The two sailing days, totaled 7.5 hours underway. The first was with Mendy and the second with Eduardo, who I met on David's Hidden Hand recently. He described the nice ten day cruise from Providence RI to Nantucket on a friend's catamaran this summer that he and his wife and two teenagers enjoyed. I even enjoy hearing about other people's cruises! He is shown here framed by both the Throggs Neck and Whitestone Bridges, a lucky shot on a day with good clear visibility.

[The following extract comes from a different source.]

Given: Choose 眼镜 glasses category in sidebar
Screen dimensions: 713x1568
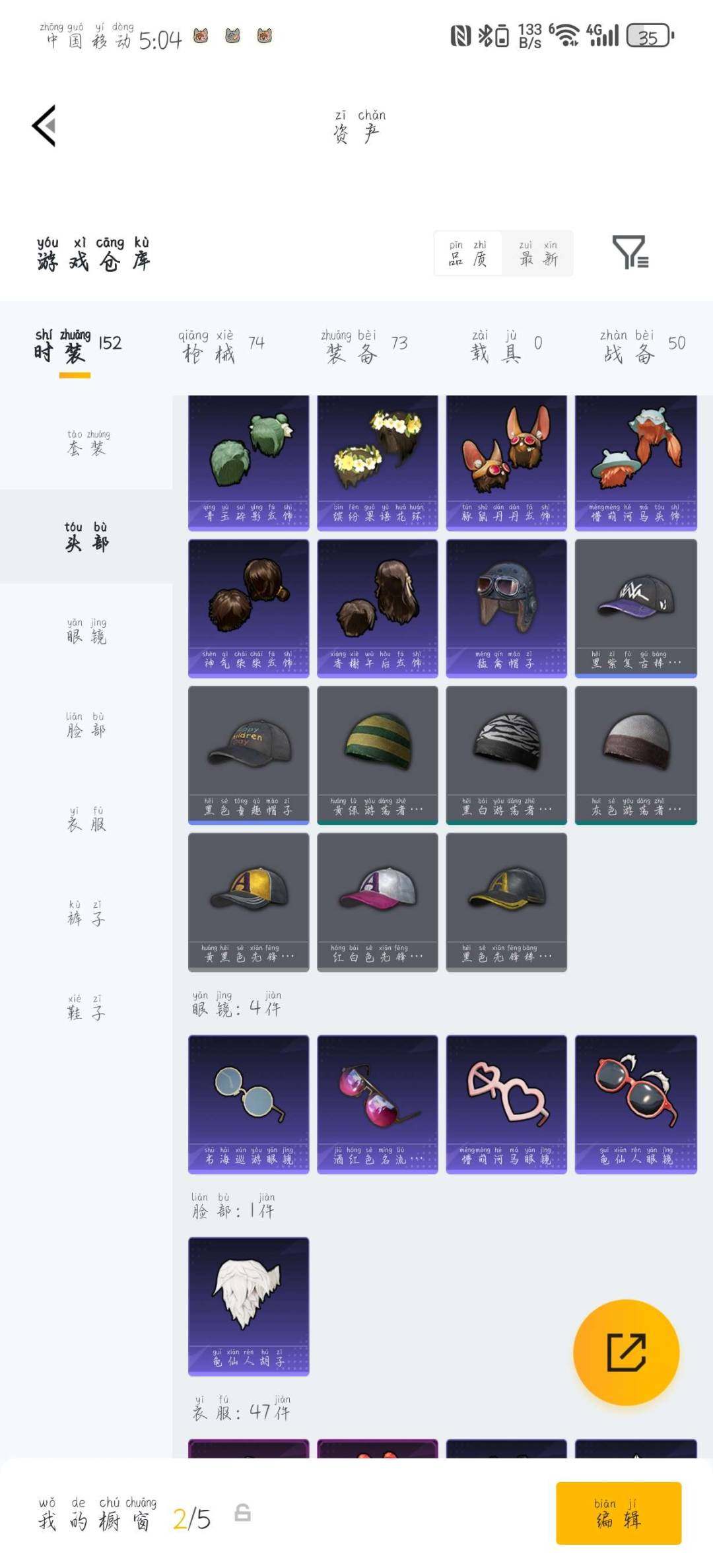Looking at the screenshot, I should (x=86, y=631).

There is no rule against "poaching" of a friend's crew; rather it is a matter of enlarging the circle. Eduardo is a "Club Boat" member of the City Island YC. We at the Harlem have a similar program which is a membership incubator. For a fee much lower than full dues, after the person is admitted to membership and checked out as an able sailor, subject to availability, he or she can use any of the Club's small fleet of 23 to 25 foot boats. The "subject to availability" rule has never actually been operative because so far there has always been enough availability. The purpose of the program is to create new sailors who will eventually want and be able to own their own boats and will join the Club, where they have made friends, to become "Active", full dues, members. This has worked for us at the Harlem but interestingly, in Eduardo's club an unexpected adverse consequence has occurred. Senior Active boat owning members of the club, who feel that they can no longer maintain their own big boats, sell them and reduce their membership category down to "Club Boat" status.

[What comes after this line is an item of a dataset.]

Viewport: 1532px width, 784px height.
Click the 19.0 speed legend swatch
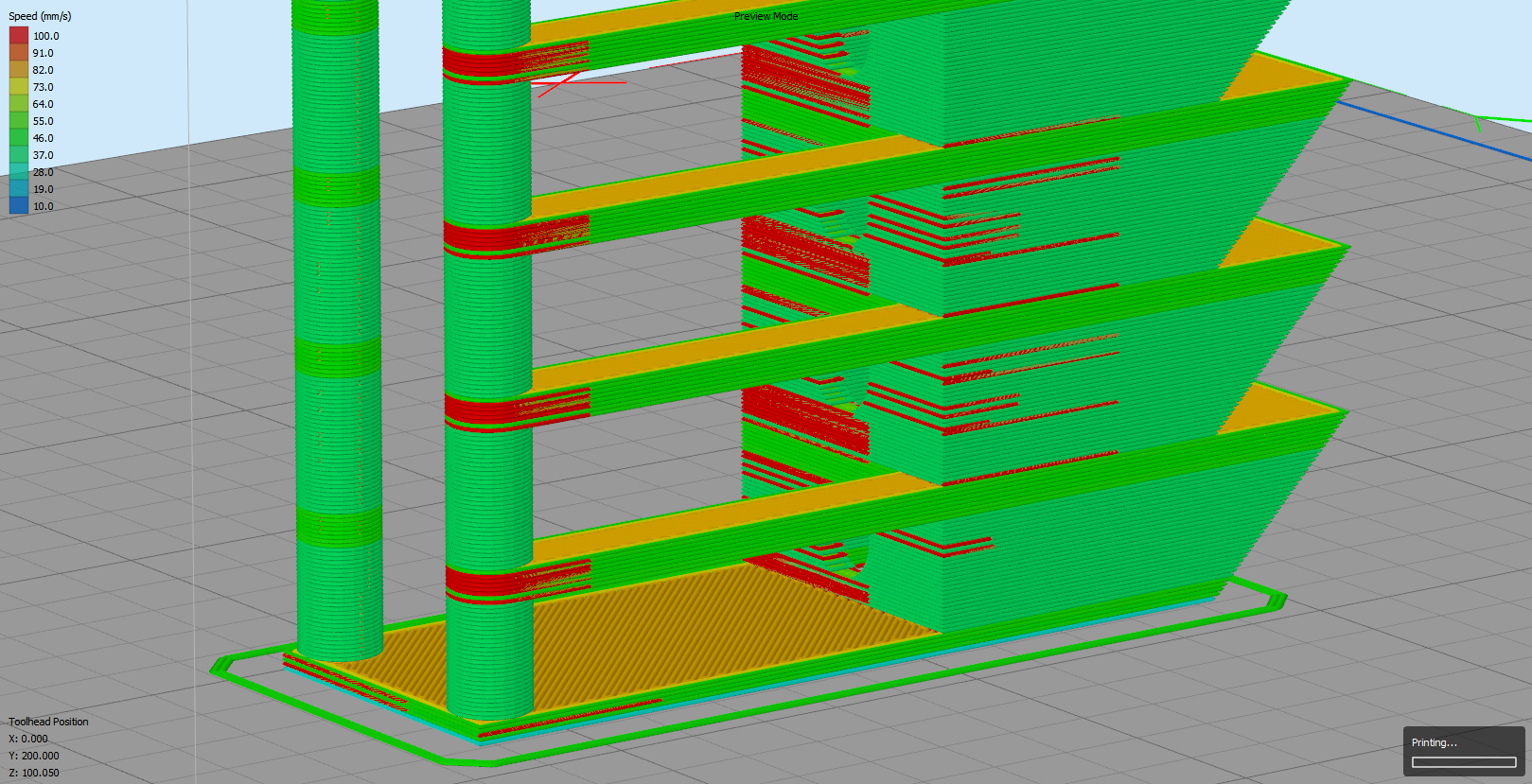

Both days we cut generally similar wakes with winds out of the east but varying in strength and direction: into Littleneck Bay, and out past the Throggs Neck Bridge, with variations of course. Both days we passed the same string of barges with tug attached, anchored out in the Sound. With Mendy we passed a large catamaran with nine folks sitting on the foredeck which had full sails up but was moving incredibly slowly: we passed her three times! I am so pleased with Mendy's progress in the art of sailing. With Eduardo, I put up the genoa on port tack for the long reach from the Harlem to the moored boats at the south end of Little Neck Bay. I did it to demonstrate that sail to Eduardo; it was one of the relatively few times the Genoa was used this season.

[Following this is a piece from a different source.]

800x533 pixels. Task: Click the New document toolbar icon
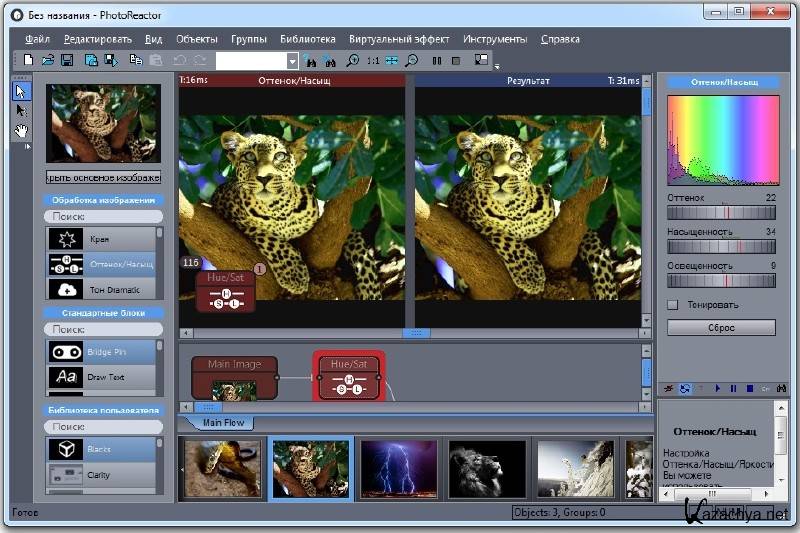coord(29,61)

The work day was one on which, again, I did everything I had hoped to accomplish, at least mostly accomplished them. With the help of our Marine Chairman and the Club's forklift, our dinghy, partially deflated, is sitting, inverted, on the top of the Club's dinghy rack for the winter. It could be seen as a tempting target for thieves, but they would need a fork lift to get it down. The cheapest hour of free skilled labor imaginable and it is always fun working with friends. Thanks Dan. I also removed 99% of the fish guts and scales that were spread around in a five foot diameter pattern on ILENE's foredeck; gosh those birds have lousy table manners! It was too windy on the foredeck to work comfortably and I need another pass at it with stronger soap and a stronger brush to complete the removal of the stain.
The last problem was diesel in the bilge. I used a 3M pad (that miraculously absorbs diesel but very little water) in my rubber-gloved right hand to mop up the pink liquid and squeeze it out into a plastic one quart tub set is a large flat plastic tray. Then poured the tub into bottles with secure caps and cleaned up the spills in the tray. I got about 1.5 gallons and I think that next time I will get the final 1% when it shakes down to the lowest portion of the bilge.
Ah, but the most important thing is that I finally figured out how the diesel was getting there and was thus able to prevent a recurrence. I chalk the problem up to my absentminded stupidity. The fuel runs down from the deck fill into the tank though a rubber type hose about one inch in inside diameter. At the bottom end the hose is pushed onto an aluminum tube that protrudes from the aluminum tank. And the hose-tube connection is secured by two hose clamps that press against the outside of the hose against the tube. Everything was in place but I had not tightened the clamps! They were in place but just hanging there uselessly. very easy to fix.